1° On dit qu’en suivant les règles que les théologiens donnent sur l’administration des sacrements, et en exigeant des Pénitents les dispositions qu’ils demandent, on en trouverait très peu à qui on pût donner l’absolution. Cela est très vrai, et d’autant plus vrai que cela est conforme à l’évangile, qui nous dit qu’il y a beaucoup d’appelés et peu d’élus, peu qui marchent dans la voie étroite, je ne parle pas de la perfection, mais de la voie nécessaire et indispensable pour nous conduire au ciel : pauci sunt qui ambulant per eam (Mt 7, 14). Et en donnant l’absolution à la multitude on dément l’évangile, qui la condamne comme marchant dans la voie large de la perdition. Il faut donc que l’on se condamne soi-même en avouant que l’on donne l’absolution à ceux qui suivent la voie de la perdition. Voilà comme les vrais principes se soutiennent et les faux se détruisent.

Quand un bon prêtre ne donnerait l’absolution qu’à très peu de personnes, quand il ne convertirait, disait M. Bar, qu’une personne dans une année, c’en serait assez pour le dédommager de toutes ses peines. Si on considérait bien de quel prix est une âme aux yeux de Dieu, on s’estimerait heureux d’en gagner une seule à Jésus-Christ ; et pour cela il faut bien des peines et des soins. Et cela ne se fait pas en confessant à la hâte et dans la foule. Les confesseurs relâchés n’auront jamais cette consolation. Ils n’en ont d’autre que de confesser le grand nombre, de s’en faire honneur devant les hommes, consolation bien vaine, bien stérile, bien criminelle devant Dieu, puisqu’elle les rend coupables à ses yeux d’orgueil, de vanité, de sacrilège, et de tous les désordres de leurs pénitents, qu’ils fomentent par leur mollesse, qui est responsable de leur damnation éternelle : Sanguinem autem ejus de manu tua requiram (Ez 3, 18).

Mais un bon confesseur a une vraie consolation. À l’imitation de Dieu même, il se console dans les bonnes âmes : consolabitur Deus in sanctis suis (2 M 7, 6). Il se réjouit avec les anges de la conversion d’un pécheur, qui, après leur avoir causé bien des peines et des amertumes, est enfin arraché d’entre les mains du démon et rapporté dans le bercail du Seigneur ; da amantem et sentis quod dico. Or ce n’est qu’aux prêtres qui s’acquittent comme il faut et avec exactitude de leur ministère, en sacrifiant pour cela leurs intérêts et leur réputation, que Dieu accorde de semblables consolations, pour les dédommager de ce qu’ils ont à souffrir des discours du monde et a falsis fratribus (2 Co 11, 26). Mais pour les grands confesseurs, ces confesseurs de mode et à la vogue, ils n’ont jamais été témoins d’une vraie conversion, et ils ne savent ce qui se passe dans une âme qui se convertit véritablement ; ils ne s’aperçoivent ni de ses combats, ni de ce que la grâce y opère, ni des révoltes, ni de ce que le démon s’efforce d’opérer pour renverser l’ouvrage de la grâce. En un mot ils n’ont aucune idée d’une vraie conversion. Cœci sunt et duces cœcorum (Mt 15, 14).
..............................
Consigne 1:
Répondez à ces questions à partir de l'extrait sur la confession :
(a) À qui l'extrait attribue-t-il l'idée qu'un bon prêtre serait dédommagé de ses peines s'il ne convertissait qu'une personne dans une année ?
(b) Avec qui le bon confesseur se réjouit-il de la conversion d'un pécheur ?
(c) Quelle référence biblique accompagne la citation « pauci sunt qui ambulant per eam » ?
Consigne 2:
Citez mot pour mot, dans l'extrait sur la confession, le passage qui va de « 1° On dit qu’en » à « faux se détruisent. ».
..............................
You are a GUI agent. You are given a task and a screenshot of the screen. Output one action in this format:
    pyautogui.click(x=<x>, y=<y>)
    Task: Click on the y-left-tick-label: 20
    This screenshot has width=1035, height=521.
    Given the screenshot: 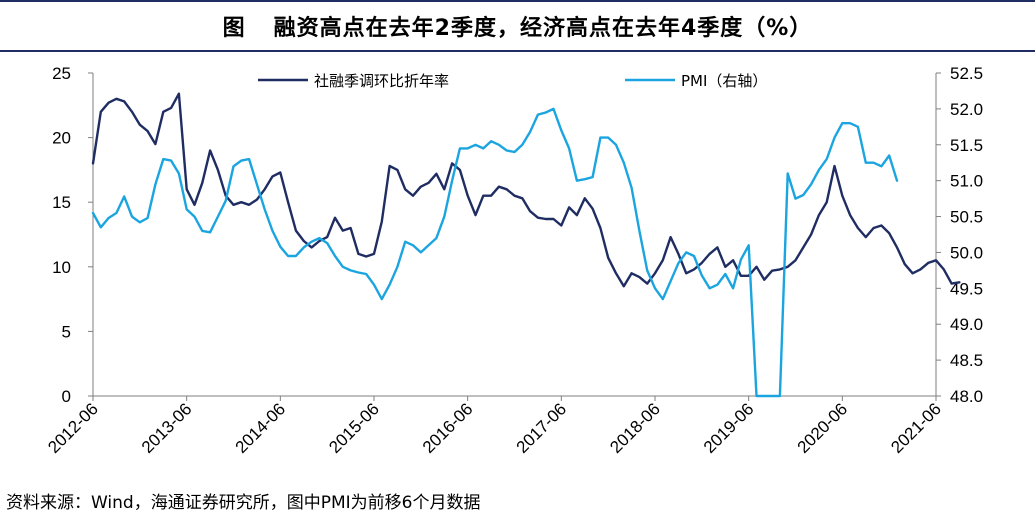 What is the action you would take?
    pyautogui.click(x=62, y=138)
    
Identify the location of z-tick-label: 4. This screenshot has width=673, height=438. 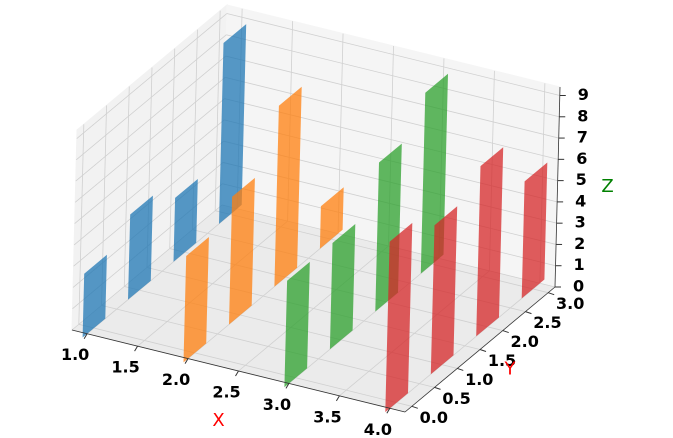
(580, 200).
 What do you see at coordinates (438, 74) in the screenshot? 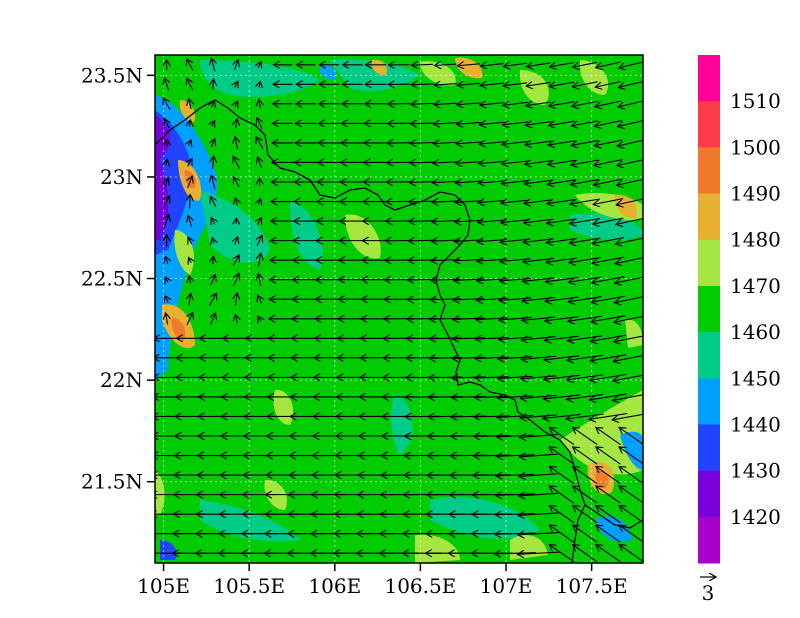
I see `lime-patch-north` at bounding box center [438, 74].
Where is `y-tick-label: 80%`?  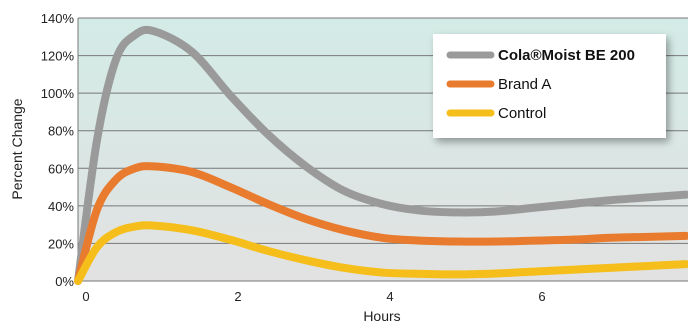
y-tick-label: 80% is located at coordinates (61, 132).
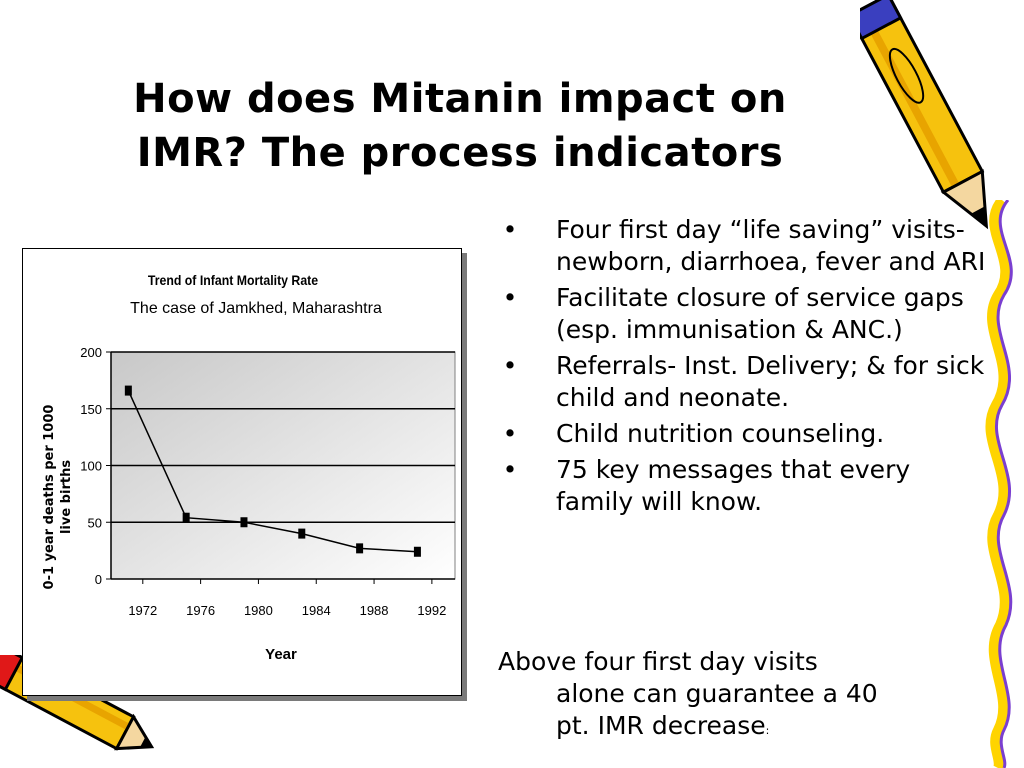 This screenshot has height=768, width=1024. What do you see at coordinates (256, 308) in the screenshot?
I see `chart-subtitle: The case of Jamkhed, Maharashtra` at bounding box center [256, 308].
..............................
Réponse 1:
(a) À M. Bar.
(b) Avec les anges.
(c) Mt 7, 14.

Réponse 2:
1° On dit qu’en suivant les règles que les théologiens donnent sur l’administration des sacrements, et en exigeant des Pénitents les dispositions qu’ils demandent, on en trouverait très peu à qui on pût donner l’absolution. Cela est très vrai, et d’autant plus vrai que cela est conforme à l’évangile, qui nous dit qu’il y a beaucoup d’appelés et peu d’élus, peu qui marchent dans la voie étroite, je ne parle pas de la perfection, mais de la voie nécessaire et indispensable pour nous conduire au ciel : pauci sunt qui ambulant per eam (Mt 7, 14). Et en donnant l’absolution à la multitude on dément l’évangile, qui la condamne comme marchant dans la voie large de la perdition. Il faut donc que l’on se condamne soi-même en avouant que l’on donne l’absolution à ceux qui suivent la voie de la perdition. Voilà comme les vrais principes se soutiennent et les faux se détruisent.